Rita’s Water Ice
Swedish Fish Italian Ice, kid’s size. $1.25 I think?
Mention wooder ice to anyone outside of Philadelphia and the following conversation ensues:
“Water ice? What’s that? Do you mean ice water?”
“No, it’s like… flavored ice that’s blended…”
“Oh like a sno cone?”
“No, sno cones are chunks of ice that have syrup on the top. It has a smoother consistency…”
“Oh like a smoothie?”
“No it’s icy and it doesn’t have yogurt or ice cream or anything creamy in it. It’s usually fruit flavored.”
“Wait so it’s not like a sno cone? So what’s water ice?”
It’s hard to explain to outsiders, but growing up in a suburb of Philadelphia, wooder ice (or “water ice”, or even “Italian ice” if you’re especially pedestrian) was always an essential part of the summer. We’d ride bikes for approximately five minutes, get pretty tired and sweaty since we were some chunky puppies, and need to be cooled down. Water ice was always a favorite option because it wasn’t messy and had a tendency to be more refreshing than cream-based ice treats (I can’t think of any examples of those at the moment but it’ll come to me). There were many smaller, Mom + Pop water ice places that bested the franchises in terms of taste and price, but for convenience and flavor variety, Rita’s has always been the go-to place.

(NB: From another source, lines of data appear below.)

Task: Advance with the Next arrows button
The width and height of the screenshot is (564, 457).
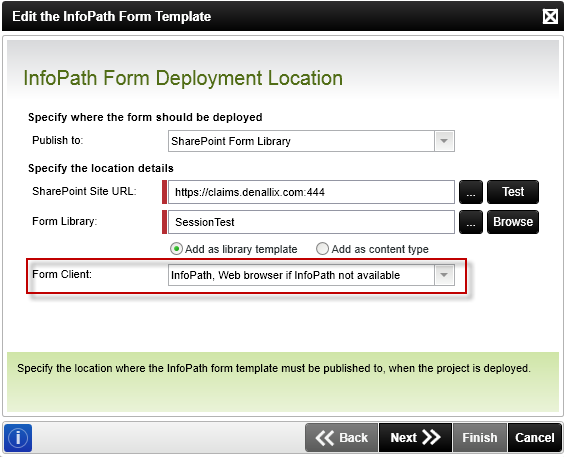Action: tap(415, 438)
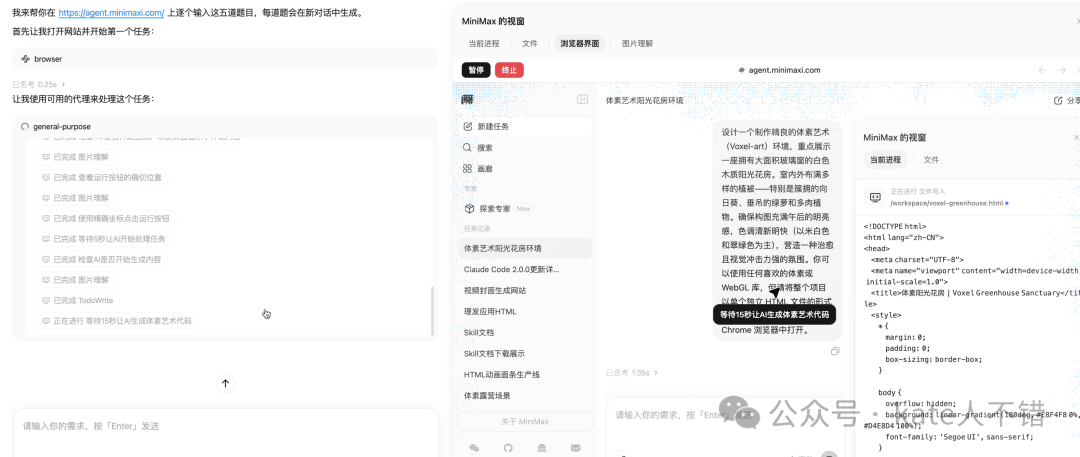Image resolution: width=1080 pixels, height=457 pixels.
Task: Click the scroll-up arrow circle button
Action: tap(225, 383)
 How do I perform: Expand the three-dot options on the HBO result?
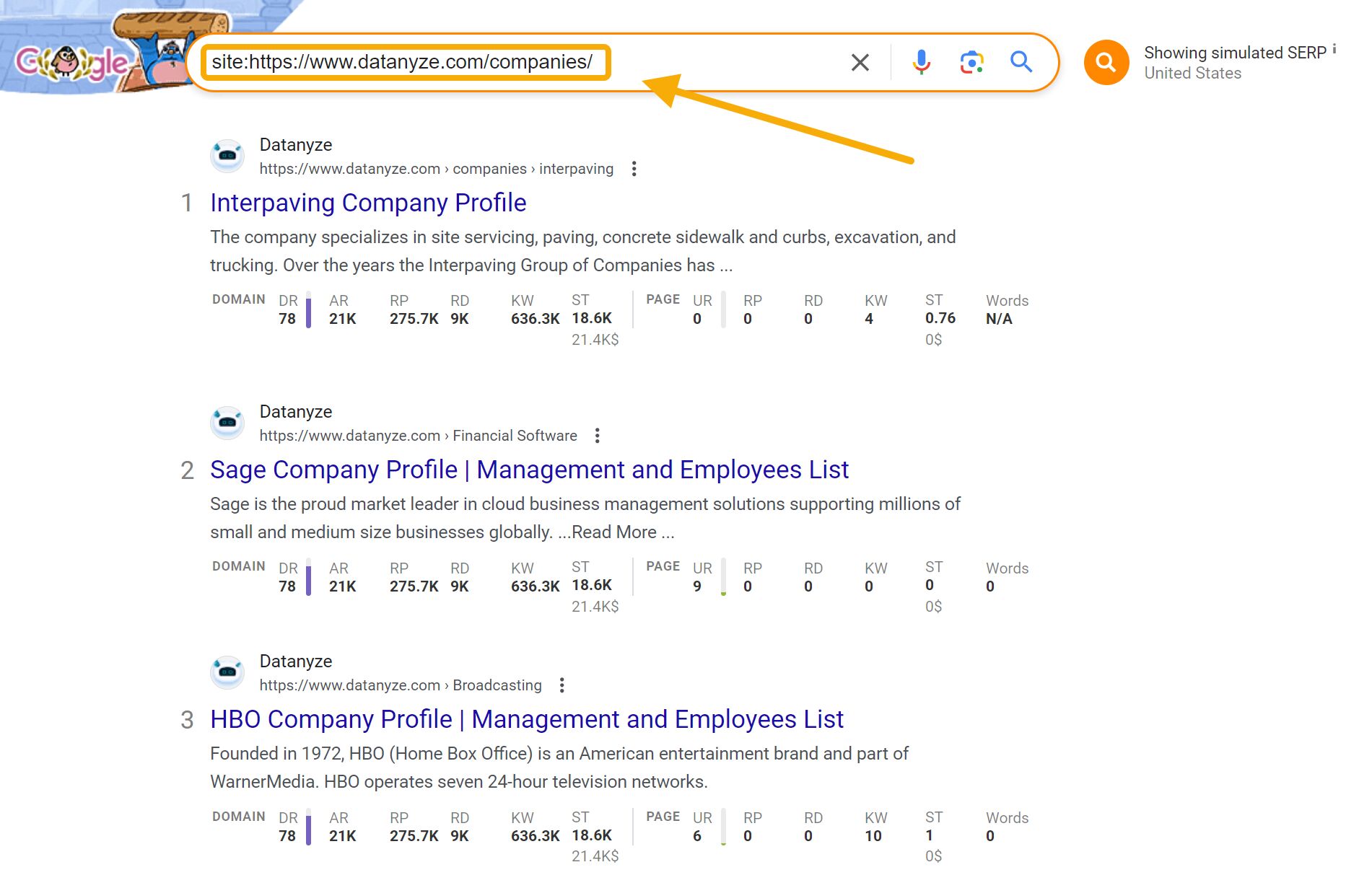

Recently Rita’s started advertising their new Swedish Fish Italian Ice on Facebook, and it seemed to be a well-placed gimmick because they got the attention of their target market extremely effectively. In between updates consisting of the “What zodiac sign wuld u be if u didnt already have a zodiac sign”, “is ur favrite singer lady gaga”, and “what sex poisitin u” quiz results (THANKS, MOM), I saw many a status update talking about the new ice flavor. How, really, could water ice taste like Swedish Fish?
This morning my Associate Taste Tester Phil and I decided to give it a try, and we wondered if we should just get a sample first in case it was really gross. That question was answered for us by the extremely upbeat cashier, who immediately offered us a spoonful without us even prompting her to. It was relatively inoffensive, so we each ordered a kid’s size of it.
My first impression was that it somehow had an element of waxiness that Swedish Fish candy has, and that impressed me. It’s odd, but that waxy flavor is an integral part of the taste experience when eating Swedish Fish. It also had that primary flavor, the ambiguous floral-and-probably-cherry. It was far too sweet, however, and even a kid’s size was overwhelming. By the end of it I felt nauseous, but I guess it succeeded in its goal of being a water ice that tastes like Swedish Fish.
After purchasing the water ice, the cashier gave me a free sachet of Swedish Fish candy (just one– Phil didn’t get any!) What I realized– what I actually knew all along, in fact, was that Swedish Fish are mostly good because of their chewiness and because you can pretend like they are being carried by a tidal wave into your mouth. When you do that with water ice, it’s just stupid and it doesn’t make any sense.